:: TASK PROMPT ::
Reproduce verbatim the items that open with the line containing "Find the location of a particular element. The height" and close with the line containing "The height and width of the screenshot is (395, 849).", including both of those lines.

:: RECORDS TO USE ::
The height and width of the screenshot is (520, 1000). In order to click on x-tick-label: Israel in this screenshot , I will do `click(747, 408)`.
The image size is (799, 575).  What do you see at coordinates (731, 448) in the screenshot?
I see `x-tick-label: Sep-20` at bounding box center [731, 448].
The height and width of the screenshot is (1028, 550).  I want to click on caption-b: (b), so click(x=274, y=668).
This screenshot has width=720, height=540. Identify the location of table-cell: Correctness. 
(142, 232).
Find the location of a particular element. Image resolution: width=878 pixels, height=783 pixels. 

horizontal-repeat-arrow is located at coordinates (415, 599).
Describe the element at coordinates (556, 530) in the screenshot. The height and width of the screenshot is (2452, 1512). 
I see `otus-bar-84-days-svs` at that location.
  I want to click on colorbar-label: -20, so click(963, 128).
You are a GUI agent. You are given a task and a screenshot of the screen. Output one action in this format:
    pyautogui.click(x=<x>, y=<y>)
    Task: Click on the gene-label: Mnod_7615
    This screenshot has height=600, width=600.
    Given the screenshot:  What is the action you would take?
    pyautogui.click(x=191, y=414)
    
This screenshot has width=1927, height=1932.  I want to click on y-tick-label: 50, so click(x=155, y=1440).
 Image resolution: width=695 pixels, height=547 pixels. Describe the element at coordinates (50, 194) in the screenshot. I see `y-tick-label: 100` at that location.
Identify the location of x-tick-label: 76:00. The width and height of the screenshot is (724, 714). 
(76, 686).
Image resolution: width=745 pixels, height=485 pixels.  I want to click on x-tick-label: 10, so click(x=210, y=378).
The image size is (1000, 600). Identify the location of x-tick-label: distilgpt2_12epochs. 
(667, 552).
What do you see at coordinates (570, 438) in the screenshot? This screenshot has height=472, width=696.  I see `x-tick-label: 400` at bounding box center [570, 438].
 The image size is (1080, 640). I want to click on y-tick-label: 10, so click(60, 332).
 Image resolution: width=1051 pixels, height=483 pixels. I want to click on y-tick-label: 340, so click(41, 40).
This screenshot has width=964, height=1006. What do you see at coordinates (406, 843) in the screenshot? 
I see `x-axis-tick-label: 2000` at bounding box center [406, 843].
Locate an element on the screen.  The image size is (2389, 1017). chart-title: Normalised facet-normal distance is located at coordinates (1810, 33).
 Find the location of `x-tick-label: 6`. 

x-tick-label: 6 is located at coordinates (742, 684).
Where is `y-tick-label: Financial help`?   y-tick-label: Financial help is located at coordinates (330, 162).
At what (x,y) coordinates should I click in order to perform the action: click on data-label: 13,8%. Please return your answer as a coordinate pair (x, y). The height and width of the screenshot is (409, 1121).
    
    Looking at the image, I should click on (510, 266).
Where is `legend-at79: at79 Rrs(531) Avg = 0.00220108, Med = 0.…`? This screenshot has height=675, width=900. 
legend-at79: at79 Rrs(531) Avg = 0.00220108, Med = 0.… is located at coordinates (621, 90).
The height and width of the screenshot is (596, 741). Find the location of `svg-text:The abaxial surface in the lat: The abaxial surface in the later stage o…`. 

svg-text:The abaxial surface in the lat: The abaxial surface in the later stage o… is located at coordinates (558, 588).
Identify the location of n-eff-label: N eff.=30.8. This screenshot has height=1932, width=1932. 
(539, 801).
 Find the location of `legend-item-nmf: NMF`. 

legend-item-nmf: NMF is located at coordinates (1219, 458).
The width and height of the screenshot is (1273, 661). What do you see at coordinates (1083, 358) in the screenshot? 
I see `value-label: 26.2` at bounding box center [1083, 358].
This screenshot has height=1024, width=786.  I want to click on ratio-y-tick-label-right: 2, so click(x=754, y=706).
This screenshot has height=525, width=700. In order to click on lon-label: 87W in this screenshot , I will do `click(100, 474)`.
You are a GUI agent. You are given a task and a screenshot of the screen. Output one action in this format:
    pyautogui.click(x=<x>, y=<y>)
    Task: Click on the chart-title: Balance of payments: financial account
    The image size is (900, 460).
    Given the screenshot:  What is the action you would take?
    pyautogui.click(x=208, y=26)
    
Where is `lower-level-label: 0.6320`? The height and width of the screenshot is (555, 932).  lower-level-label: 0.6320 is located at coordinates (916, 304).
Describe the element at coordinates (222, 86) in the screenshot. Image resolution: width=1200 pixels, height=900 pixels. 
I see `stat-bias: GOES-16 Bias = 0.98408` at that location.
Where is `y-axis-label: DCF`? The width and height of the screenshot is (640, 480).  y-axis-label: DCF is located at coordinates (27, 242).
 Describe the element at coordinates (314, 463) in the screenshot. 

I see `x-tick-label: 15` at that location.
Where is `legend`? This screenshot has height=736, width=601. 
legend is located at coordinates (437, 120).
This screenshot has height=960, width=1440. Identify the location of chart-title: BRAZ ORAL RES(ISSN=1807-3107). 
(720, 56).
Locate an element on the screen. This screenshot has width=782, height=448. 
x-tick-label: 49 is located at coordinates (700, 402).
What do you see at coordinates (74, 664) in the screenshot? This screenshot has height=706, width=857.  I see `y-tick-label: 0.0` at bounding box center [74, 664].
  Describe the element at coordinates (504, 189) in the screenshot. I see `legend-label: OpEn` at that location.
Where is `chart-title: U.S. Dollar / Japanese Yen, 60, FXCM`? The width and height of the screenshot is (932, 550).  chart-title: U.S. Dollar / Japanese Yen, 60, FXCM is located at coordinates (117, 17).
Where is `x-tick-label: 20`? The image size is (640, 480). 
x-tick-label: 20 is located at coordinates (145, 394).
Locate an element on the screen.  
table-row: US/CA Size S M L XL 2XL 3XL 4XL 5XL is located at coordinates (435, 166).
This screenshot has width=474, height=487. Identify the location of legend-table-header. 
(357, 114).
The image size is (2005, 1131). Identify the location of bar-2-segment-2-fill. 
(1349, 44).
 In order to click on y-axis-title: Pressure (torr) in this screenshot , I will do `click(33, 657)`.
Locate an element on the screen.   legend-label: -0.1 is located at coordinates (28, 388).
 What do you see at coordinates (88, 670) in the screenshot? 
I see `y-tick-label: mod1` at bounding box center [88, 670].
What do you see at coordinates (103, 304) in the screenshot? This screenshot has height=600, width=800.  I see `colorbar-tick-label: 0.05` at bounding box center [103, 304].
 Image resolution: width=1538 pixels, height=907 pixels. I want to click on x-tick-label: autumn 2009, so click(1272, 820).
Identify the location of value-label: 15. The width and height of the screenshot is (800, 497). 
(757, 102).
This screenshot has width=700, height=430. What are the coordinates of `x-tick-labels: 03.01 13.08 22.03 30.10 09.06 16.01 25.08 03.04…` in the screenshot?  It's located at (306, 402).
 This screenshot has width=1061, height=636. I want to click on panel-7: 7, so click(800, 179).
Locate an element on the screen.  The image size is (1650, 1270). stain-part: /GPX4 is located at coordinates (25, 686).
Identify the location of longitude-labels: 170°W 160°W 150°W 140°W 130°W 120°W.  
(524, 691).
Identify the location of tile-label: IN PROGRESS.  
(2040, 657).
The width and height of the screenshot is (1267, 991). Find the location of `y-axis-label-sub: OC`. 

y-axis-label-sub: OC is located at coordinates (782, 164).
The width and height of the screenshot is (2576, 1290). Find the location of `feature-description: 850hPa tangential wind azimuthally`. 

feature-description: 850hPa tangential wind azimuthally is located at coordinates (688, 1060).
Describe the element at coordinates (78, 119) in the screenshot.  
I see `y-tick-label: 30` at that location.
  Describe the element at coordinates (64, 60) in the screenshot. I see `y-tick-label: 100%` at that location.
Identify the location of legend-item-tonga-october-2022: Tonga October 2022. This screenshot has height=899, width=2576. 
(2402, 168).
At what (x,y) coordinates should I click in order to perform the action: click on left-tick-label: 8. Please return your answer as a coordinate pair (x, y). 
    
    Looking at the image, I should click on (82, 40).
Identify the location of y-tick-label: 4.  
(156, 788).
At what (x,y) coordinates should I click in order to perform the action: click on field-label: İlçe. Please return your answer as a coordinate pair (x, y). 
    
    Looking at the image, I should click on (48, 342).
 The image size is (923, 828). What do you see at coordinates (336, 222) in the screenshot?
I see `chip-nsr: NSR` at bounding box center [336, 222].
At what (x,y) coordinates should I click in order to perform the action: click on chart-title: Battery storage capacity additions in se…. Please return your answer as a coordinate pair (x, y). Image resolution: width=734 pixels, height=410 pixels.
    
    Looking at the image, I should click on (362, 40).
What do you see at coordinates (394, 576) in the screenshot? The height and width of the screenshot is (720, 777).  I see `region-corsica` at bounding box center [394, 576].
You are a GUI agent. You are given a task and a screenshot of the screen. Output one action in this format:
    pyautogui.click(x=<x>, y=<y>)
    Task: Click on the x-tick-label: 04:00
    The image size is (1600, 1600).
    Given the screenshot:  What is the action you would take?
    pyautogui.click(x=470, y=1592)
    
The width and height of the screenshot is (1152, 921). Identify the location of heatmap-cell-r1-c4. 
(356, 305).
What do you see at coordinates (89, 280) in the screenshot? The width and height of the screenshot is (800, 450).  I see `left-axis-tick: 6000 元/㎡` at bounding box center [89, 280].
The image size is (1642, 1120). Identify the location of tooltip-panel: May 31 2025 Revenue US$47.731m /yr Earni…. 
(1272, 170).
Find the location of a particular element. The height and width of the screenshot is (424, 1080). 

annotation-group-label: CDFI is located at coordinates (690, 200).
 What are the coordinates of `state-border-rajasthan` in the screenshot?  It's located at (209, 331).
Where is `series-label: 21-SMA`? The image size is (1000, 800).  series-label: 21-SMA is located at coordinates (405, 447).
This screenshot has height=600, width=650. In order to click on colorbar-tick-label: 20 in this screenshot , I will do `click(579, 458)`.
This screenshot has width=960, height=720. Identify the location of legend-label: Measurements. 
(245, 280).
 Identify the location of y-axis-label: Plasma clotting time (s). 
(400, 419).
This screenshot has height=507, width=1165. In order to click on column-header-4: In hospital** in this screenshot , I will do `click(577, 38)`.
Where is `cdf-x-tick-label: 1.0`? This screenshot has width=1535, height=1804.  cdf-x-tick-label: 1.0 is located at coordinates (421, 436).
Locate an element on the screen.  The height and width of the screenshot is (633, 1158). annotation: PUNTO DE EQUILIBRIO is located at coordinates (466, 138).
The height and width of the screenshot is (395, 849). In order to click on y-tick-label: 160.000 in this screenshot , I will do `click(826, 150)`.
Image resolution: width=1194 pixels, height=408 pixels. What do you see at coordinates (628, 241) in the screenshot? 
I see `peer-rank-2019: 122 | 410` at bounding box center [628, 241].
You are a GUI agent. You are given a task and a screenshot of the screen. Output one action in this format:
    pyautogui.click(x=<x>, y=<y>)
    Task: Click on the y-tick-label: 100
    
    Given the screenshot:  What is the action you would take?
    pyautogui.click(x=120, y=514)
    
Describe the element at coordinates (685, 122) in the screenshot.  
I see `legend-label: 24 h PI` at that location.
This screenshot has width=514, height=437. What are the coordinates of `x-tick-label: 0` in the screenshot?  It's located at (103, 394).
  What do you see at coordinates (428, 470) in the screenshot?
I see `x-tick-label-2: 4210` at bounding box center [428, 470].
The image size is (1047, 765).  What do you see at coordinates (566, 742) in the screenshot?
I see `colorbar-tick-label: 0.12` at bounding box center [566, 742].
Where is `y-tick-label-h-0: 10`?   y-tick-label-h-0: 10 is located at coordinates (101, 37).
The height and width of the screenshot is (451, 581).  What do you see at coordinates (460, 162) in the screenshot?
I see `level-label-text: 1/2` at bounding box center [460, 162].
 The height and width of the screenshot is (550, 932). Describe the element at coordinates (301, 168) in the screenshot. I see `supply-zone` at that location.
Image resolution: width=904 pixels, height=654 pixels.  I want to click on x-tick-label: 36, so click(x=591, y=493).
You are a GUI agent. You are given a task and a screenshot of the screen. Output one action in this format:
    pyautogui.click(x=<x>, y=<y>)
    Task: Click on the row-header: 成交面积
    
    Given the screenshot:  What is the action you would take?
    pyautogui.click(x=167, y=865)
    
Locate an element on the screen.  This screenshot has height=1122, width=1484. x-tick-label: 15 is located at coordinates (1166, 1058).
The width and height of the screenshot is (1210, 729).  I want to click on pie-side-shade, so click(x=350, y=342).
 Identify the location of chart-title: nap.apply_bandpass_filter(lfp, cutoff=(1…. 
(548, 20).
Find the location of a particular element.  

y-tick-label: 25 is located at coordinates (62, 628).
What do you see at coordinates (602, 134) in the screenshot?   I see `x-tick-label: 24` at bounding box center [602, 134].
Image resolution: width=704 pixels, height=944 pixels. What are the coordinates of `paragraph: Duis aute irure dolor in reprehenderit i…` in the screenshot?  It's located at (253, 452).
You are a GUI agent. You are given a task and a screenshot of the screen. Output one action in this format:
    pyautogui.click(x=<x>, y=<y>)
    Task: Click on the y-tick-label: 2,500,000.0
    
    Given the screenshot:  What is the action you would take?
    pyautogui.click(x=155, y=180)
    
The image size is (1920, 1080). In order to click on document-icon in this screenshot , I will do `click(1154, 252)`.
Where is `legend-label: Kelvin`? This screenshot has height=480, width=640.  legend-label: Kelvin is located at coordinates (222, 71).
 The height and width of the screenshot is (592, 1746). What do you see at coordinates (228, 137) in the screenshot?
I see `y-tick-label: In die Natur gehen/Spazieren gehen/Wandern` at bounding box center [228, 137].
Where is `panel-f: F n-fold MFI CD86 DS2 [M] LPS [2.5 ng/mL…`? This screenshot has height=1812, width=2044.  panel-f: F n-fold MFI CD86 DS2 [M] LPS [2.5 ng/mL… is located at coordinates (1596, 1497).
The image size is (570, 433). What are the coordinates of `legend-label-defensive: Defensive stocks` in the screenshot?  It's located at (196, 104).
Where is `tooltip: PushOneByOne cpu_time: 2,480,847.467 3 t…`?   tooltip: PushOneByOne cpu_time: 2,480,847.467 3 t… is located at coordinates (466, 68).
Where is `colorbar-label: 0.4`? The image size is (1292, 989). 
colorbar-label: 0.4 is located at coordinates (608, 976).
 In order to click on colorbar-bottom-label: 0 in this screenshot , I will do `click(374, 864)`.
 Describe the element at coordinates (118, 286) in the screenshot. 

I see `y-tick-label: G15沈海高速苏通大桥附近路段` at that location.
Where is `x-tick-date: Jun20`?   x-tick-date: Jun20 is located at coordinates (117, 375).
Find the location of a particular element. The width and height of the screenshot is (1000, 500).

:: EXERCISE SOLUTION ::
Find the location of a particular element. The height and width of the screenshot is (424, 1080). 

annotation-group-label: CDFI is located at coordinates (690, 200).
 What are the coordinates of `state-border-rajasthan` in the screenshot?  It's located at (209, 331).
Where is `series-label: 21-SMA`? The image size is (1000, 800).  series-label: 21-SMA is located at coordinates (405, 447).
This screenshot has height=600, width=650. In order to click on colorbar-tick-label: 20 in this screenshot , I will do `click(579, 458)`.
This screenshot has width=960, height=720. Identify the location of legend-label: Measurements. 
(245, 280).
 Identify the location of y-axis-label: Plasma clotting time (s). 
(400, 419).
This screenshot has height=507, width=1165. In order to click on column-header-4: In hospital** in this screenshot , I will do `click(577, 38)`.
Where is `cdf-x-tick-label: 1.0`? This screenshot has width=1535, height=1804.  cdf-x-tick-label: 1.0 is located at coordinates (421, 436).
Locate an element on the screen.  The height and width of the screenshot is (633, 1158). annotation: PUNTO DE EQUILIBRIO is located at coordinates (466, 138).
The height and width of the screenshot is (395, 849). In order to click on y-tick-label: 160.000 in this screenshot , I will do `click(826, 150)`.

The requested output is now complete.